There was surgery — a major bowel resection — followed by long-term treatment with hormone therapy. “The message we got from all the doctors was: Live your life,” Coleman says. “We asked specifically: Does that include having more kids? We decided we wanted to be open to it. We’d leave it up to God.”
Last November, Anne Grace found herself in the bathroom, gripping a pregnancy test and laughing so hard she couldn’t speak. That pregnancy brought a third round of hyperemesis gravidarum, but also a surge of health; the natural hormones of pregnancy seemed to ease her symptoms. Miriam was born at home, cloaked in her amniotic sac, a slight birthmark on her lip.

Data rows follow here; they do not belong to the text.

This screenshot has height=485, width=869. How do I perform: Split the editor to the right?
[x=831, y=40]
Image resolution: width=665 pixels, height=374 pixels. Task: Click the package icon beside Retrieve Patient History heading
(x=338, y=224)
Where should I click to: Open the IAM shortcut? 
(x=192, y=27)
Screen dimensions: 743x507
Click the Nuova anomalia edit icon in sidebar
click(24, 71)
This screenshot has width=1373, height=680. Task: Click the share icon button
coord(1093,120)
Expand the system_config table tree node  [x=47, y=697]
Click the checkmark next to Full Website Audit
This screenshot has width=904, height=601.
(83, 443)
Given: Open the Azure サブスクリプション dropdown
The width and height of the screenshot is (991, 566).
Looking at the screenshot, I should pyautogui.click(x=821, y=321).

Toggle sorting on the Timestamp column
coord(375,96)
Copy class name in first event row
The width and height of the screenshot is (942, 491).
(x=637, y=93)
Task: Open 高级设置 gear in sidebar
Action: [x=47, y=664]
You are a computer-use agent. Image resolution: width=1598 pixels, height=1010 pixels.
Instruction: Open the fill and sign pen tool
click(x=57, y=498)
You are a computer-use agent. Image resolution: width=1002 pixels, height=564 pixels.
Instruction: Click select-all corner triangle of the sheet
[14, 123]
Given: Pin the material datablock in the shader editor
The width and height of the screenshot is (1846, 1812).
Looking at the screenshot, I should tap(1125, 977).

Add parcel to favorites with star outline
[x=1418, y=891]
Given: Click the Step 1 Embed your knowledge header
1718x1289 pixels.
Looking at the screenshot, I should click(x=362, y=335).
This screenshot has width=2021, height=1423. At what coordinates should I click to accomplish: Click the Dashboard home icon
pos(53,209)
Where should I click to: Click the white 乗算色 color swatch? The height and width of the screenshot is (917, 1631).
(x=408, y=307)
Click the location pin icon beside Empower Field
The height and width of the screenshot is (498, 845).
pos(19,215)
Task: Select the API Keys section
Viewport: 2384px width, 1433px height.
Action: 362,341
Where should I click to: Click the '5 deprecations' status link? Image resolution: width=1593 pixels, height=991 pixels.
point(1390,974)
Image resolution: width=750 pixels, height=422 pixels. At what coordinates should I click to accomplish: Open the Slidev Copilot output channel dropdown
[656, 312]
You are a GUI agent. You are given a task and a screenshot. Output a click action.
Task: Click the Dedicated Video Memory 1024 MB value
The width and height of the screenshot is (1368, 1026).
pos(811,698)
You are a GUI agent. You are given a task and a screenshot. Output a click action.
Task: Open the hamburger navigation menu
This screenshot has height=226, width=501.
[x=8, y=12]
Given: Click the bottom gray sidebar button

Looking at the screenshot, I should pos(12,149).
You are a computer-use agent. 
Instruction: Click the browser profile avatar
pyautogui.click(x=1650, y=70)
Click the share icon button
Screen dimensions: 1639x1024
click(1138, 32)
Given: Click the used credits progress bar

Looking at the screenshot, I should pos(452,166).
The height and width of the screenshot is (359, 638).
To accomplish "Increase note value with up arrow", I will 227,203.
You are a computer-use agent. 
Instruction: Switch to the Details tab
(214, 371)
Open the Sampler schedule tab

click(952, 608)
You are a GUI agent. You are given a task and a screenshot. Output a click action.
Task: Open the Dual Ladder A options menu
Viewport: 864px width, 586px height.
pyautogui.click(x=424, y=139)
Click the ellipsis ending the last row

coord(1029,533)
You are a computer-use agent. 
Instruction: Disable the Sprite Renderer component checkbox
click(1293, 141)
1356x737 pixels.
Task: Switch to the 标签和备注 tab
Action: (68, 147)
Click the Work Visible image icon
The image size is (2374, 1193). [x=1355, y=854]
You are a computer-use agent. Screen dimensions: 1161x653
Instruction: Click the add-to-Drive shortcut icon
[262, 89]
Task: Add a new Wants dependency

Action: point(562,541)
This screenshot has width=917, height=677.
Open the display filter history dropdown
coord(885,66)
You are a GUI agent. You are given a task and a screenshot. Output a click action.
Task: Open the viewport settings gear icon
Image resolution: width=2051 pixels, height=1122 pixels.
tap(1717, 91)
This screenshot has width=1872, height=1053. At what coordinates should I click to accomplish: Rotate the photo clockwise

For a while after her diagnosis, Anne Grace says, every moment felt charged with love and longing and potential loss. Now there is just the everydayness of life with three kids. Trips to the farmers market. Cuddles on the couch. They named Miriam for the Old Testament prophet, the sister of Moses, the one who leads the triumphant Israelites in dance and song on the far side of the roiling sea.